[INSTRUCTION] Reproduce the part of the listing that starts with the line containing "Where should I click to: Collapse" and runs through the line containing "Action: pyautogui.click(x=382, y=223)", keeping both of those lines.

┌──

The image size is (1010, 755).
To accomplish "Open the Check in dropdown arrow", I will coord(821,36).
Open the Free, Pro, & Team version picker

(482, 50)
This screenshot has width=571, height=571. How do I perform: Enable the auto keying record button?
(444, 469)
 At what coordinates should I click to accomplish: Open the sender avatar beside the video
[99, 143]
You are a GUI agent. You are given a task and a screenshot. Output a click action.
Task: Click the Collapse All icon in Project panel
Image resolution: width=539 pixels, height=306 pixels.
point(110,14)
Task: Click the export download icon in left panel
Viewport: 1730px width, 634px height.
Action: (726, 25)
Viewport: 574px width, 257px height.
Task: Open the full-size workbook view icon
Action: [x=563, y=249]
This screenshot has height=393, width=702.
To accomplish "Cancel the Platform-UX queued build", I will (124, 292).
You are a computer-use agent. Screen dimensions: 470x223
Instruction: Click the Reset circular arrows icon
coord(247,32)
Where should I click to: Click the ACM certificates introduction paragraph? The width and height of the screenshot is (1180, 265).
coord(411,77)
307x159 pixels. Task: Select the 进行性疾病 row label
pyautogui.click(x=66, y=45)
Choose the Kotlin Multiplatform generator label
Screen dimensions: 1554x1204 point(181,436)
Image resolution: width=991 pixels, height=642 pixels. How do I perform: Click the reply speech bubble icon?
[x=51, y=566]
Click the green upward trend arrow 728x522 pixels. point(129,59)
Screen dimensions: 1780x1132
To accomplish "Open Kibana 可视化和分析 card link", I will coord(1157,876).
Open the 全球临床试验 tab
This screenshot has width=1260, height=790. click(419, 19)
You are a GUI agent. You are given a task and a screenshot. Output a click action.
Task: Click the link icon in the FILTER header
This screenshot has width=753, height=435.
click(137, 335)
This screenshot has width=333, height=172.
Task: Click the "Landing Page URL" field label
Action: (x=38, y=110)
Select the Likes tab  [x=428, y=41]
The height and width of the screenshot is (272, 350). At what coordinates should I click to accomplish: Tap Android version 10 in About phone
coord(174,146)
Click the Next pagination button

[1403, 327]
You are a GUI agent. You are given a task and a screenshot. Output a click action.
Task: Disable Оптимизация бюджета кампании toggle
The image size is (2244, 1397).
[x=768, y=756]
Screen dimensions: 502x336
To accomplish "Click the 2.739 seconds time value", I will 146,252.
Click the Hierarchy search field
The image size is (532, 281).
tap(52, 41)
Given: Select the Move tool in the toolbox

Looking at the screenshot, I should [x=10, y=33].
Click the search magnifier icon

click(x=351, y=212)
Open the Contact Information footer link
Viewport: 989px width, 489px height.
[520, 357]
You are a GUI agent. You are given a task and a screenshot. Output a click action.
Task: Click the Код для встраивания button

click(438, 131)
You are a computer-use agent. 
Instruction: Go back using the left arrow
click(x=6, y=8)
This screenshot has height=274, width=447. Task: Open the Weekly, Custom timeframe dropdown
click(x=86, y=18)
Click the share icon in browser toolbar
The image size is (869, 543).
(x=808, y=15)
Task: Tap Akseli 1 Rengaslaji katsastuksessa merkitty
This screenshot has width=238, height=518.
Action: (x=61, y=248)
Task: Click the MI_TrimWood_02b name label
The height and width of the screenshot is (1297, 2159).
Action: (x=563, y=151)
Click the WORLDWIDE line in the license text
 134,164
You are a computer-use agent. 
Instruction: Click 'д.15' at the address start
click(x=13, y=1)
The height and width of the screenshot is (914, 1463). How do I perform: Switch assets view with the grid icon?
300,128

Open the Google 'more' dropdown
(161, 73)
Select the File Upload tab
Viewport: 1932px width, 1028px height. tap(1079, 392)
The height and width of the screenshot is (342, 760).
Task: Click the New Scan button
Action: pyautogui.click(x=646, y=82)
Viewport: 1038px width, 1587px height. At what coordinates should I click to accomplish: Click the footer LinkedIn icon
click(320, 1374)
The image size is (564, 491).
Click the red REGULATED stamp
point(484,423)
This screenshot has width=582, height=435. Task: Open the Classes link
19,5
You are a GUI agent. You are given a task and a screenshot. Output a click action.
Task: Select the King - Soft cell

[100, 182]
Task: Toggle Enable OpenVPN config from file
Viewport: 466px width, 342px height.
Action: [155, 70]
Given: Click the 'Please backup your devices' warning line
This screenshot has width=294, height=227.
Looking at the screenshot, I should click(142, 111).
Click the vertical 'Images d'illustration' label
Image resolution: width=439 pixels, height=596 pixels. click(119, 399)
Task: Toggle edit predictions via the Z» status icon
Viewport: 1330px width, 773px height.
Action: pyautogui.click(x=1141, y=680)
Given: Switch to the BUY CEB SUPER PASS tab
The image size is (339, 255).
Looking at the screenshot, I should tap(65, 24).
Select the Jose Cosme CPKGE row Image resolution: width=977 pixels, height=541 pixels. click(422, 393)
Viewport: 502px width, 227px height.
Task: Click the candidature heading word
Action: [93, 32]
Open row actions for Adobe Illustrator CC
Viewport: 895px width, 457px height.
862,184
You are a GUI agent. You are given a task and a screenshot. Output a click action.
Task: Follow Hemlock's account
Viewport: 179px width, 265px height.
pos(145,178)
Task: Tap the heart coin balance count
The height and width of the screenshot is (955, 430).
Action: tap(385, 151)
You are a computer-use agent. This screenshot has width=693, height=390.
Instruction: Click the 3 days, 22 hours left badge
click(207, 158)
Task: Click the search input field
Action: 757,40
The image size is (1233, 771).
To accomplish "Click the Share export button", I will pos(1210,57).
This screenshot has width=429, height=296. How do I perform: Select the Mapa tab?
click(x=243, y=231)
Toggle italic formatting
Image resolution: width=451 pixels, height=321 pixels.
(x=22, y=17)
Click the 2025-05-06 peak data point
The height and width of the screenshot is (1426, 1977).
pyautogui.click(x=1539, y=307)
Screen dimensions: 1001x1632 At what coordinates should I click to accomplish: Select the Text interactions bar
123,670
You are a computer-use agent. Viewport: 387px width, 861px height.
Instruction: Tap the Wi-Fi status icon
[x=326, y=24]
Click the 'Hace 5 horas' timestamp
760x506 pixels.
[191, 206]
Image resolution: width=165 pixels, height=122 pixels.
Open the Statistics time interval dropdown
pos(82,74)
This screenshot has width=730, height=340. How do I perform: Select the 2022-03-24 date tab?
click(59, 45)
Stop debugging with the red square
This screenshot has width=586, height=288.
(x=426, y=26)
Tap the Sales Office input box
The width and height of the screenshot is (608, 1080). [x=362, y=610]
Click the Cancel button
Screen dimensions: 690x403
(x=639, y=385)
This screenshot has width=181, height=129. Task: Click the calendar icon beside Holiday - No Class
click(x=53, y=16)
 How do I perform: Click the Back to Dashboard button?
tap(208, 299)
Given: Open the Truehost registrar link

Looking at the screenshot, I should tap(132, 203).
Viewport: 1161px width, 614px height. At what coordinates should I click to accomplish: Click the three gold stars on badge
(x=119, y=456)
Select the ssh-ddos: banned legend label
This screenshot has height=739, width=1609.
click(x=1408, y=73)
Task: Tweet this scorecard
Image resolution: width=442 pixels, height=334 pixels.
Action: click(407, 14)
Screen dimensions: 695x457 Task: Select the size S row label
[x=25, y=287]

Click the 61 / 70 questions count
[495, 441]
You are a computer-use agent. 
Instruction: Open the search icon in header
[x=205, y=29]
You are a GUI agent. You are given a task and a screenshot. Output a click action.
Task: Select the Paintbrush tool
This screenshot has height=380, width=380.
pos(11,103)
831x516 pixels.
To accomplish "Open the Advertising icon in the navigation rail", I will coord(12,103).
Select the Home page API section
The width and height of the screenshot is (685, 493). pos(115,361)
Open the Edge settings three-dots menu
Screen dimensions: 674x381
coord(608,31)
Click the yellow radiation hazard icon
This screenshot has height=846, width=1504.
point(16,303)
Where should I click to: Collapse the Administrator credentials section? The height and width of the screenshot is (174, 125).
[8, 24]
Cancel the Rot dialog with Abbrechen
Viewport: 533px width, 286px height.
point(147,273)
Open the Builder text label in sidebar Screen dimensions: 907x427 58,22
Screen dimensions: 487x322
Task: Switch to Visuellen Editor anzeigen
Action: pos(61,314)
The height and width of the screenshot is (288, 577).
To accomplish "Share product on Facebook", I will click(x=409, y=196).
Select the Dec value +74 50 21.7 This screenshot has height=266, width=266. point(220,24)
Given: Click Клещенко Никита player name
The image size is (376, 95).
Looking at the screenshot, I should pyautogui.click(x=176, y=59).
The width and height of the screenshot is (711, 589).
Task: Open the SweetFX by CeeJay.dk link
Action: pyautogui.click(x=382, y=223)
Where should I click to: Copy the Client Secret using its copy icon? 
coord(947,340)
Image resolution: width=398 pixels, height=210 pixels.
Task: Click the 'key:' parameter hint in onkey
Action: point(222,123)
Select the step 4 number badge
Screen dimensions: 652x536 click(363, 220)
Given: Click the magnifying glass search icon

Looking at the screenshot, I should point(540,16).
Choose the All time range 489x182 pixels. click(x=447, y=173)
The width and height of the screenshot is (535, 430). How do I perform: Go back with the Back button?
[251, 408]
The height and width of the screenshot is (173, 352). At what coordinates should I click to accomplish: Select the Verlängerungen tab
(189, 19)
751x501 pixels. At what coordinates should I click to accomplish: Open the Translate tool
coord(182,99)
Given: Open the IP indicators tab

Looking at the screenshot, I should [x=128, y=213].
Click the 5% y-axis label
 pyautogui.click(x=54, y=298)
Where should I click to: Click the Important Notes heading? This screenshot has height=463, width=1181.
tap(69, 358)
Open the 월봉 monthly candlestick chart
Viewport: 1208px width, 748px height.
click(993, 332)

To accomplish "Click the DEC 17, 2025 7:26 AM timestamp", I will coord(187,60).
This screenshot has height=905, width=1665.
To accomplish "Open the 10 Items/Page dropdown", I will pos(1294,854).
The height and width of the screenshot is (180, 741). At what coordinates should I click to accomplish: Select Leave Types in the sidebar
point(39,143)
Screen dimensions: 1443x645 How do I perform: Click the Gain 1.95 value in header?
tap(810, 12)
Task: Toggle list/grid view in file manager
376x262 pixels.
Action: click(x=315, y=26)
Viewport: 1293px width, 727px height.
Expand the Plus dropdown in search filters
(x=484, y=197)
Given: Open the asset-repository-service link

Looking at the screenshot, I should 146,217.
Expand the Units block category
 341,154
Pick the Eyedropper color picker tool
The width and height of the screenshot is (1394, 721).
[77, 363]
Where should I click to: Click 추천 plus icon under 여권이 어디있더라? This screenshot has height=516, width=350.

└──

[FINISHED ANSWER]
Where should I click to: Collapse the Administrator credentials section? The height and width of the screenshot is (174, 125).
[8, 24]
Cancel the Rot dialog with Abbrechen
Viewport: 533px width, 286px height.
point(147,273)
Open the Builder text label in sidebar Screen dimensions: 907x427 58,22
Screen dimensions: 487x322
Task: Switch to Visuellen Editor anzeigen
Action: pos(61,314)
The height and width of the screenshot is (288, 577).
To accomplish "Share product on Facebook", I will click(x=409, y=196).
Select the Dec value +74 50 21.7 This screenshot has height=266, width=266. point(220,24)
Given: Click Клещенко Никита player name
The image size is (376, 95).
Looking at the screenshot, I should pyautogui.click(x=176, y=59).
The width and height of the screenshot is (711, 589).
Task: Open the SweetFX by CeeJay.dk link
Action: pyautogui.click(x=382, y=223)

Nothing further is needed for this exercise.